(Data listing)
------------------------------

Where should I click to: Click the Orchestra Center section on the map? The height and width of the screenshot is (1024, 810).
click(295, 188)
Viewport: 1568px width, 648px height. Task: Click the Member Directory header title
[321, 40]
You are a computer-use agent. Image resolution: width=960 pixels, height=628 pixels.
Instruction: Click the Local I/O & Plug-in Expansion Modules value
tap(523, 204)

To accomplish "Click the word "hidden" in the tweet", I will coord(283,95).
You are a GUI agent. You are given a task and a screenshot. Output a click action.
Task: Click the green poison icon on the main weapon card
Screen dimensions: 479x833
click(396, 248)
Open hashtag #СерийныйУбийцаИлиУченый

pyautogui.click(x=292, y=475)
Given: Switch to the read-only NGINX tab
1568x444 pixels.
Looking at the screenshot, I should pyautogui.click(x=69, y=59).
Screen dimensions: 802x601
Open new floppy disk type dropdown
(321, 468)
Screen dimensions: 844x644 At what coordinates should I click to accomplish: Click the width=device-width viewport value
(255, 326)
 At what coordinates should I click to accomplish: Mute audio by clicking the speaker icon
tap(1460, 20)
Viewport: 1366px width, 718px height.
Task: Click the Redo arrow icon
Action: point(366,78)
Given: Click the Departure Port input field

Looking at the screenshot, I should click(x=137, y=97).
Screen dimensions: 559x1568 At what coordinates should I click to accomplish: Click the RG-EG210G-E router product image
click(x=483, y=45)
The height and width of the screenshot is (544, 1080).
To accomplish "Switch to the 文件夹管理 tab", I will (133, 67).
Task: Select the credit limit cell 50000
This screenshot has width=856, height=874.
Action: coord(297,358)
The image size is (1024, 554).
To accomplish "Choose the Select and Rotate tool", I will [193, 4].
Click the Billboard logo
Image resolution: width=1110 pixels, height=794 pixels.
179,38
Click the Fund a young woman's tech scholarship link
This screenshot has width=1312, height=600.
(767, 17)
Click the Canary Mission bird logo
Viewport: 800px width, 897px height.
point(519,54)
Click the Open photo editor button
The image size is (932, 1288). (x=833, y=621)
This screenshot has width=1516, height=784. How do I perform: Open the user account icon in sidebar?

------------------------------

YOUR TASK = Express every line above as a Markdown table with two columns, "Row" for a running number and "Line" for the line itself, leaving out the blank lines.

REPLY TO THE EXERCISE =
| Row | Line |
|---|---|
| 1 | Where should I click to: Click the Orchestra Center section on the map? The height and width of the screenshot is (1024, 810). |
| 2 | click(295, 188) |
| 3 | Viewport: 1568px width, 648px height. Task: Click the Member Directory header title |
| 4 | [321, 40] |
| 5 | You are a computer-use agent. Image resolution: width=960 pixels, height=628 pixels. |
| 6 | Instruction: Click the Local I/O & Plug-in Expansion Modules value |
| 7 | tap(523, 204) |
| 8 | To accomplish "Click the word "hidden" in the tweet", I will coord(283,95). |
| 9 | You are a GUI agent. You are given a task and a screenshot. Output a click action. |
| 10 | Task: Click the green poison icon on the main weapon card |
| 11 | Screen dimensions: 479x833 |
| 12 | click(396, 248) |
| 13 | Open hashtag #СерийныйУбийцаИлиУченый |
| 14 | pyautogui.click(x=292, y=475) |
| 15 | Given: Switch to the read-only NGINX tab |
| 16 | 1568x444 pixels. |
| 17 | Looking at the screenshot, I should pyautogui.click(x=69, y=59). |
| 18 | Screen dimensions: 802x601 |
| 19 | Open new floppy disk type dropdown |
| 20 | (321, 468) |
| 21 | Screen dimensions: 844x644 At what coordinates should I click to accomplish: Click the width=device-width viewport value |
| 22 | (255, 326) |
| 23 |  At what coordinates should I click to accomplish: Mute audio by clicking the speaker icon |
| 24 | tap(1460, 20) |
| 25 | Viewport: 1366px width, 718px height. |
| 26 | Task: Click the Redo arrow icon |
| 27 | Action: point(366,78) |
| 28 | Given: Click the Departure Port input field |
| 29 | Looking at the screenshot, I should click(x=137, y=97). |
| 30 | Screen dimensions: 559x1568 At what coordinates should I click to accomplish: Click the RG-EG210G-E router product image |
| 31 | click(x=483, y=45) |
| 32 | The height and width of the screenshot is (544, 1080). |
| 33 | To accomplish "Switch to the 文件夹管理 tab", I will (133, 67). |
| 34 | Task: Select the credit limit cell 50000 |
| 35 | This screenshot has width=856, height=874. |
| 36 | Action: coord(297,358) |
| 37 | The image size is (1024, 554). |
| 38 | To accomplish "Choose the Select and Rotate tool", I will [193, 4]. |
| 39 | Click the Billboard logo |
| 40 | Image resolution: width=1110 pixels, height=794 pixels. |
| 41 | 179,38 |
| 42 | Click the Fund a young woman's tech scholarship link |
| 43 | This screenshot has width=1312, height=600. |
| 44 | (767, 17) |
| 45 | Click the Canary Mission bird logo |
| 46 | Viewport: 800px width, 897px height. |
| 47 | point(519,54) |
| 48 | Click the Open photo editor button |
| 49 | The image size is (932, 1288). (x=833, y=621) |
| 50 | This screenshot has width=1516, height=784. How do I perform: Open the user account icon in sidebar? |